When debugging I often find myself wishing I could just watch a single object throughout its life cycle. This is especially useful for debugging state problems (I’m thinking detached row error). Someone is modifying the state of your object and you need to figure out who. The problem lies in scoping. Every time you step in you have to change the watch window statement to track your objects state.
What you end up with is a nasty watch window.
The immediate window comes to the rescue! Simply declare a variable with a globally unique name (DataRow watchMyRow=_dr;) for example. Then go to the watch window and add a watch for watchMyRow. watchMyRow is always in scope. So now step through at your leisure and find the offending entry point and step deeper.

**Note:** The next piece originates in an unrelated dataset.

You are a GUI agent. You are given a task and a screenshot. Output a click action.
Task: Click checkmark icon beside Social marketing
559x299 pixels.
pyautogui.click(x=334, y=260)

Its that easy!
So we will start with a simple test program that calls methods with several different names and types.
using System;
using System.Collections.Generic;
using System.Linq;
using System.Text;
namespace ConsoleApplication2
{
class Program
{
static void Main(string[] args)
{
MyObject val = new MyObject();
Method1(val);
Method2(val);
Method3(val);
}
static void Method1(MyObject obj)
{
obj.state = 1;
}
static void Method2(MyObject myobj)
{
myobj.state = 2;
}
static void Method3(object obj)
{
((MyObject)obj).state = 3;
}
}
public class MyObject
{
public int state = 5;
}
}
We set our break points.
And at the end of the cycle our watch window looks like this!
All to track the same value on the same object!
The real problem is that with events thrown into the mix it becomes impossible to track state on some foreign object (Detached Row I loathe you!).
Now lets do the same example with the immediate window.
Our first break point gets hit. We type MyObject WATCHMYOBJECT=obj; into the immediate window.
Next I add that variable to the watch window.
Finnally after the many function calls this is the result.
I only had to watch one object the entire time! Now if I can only build a VSADDIN to automate this process (evil grin)!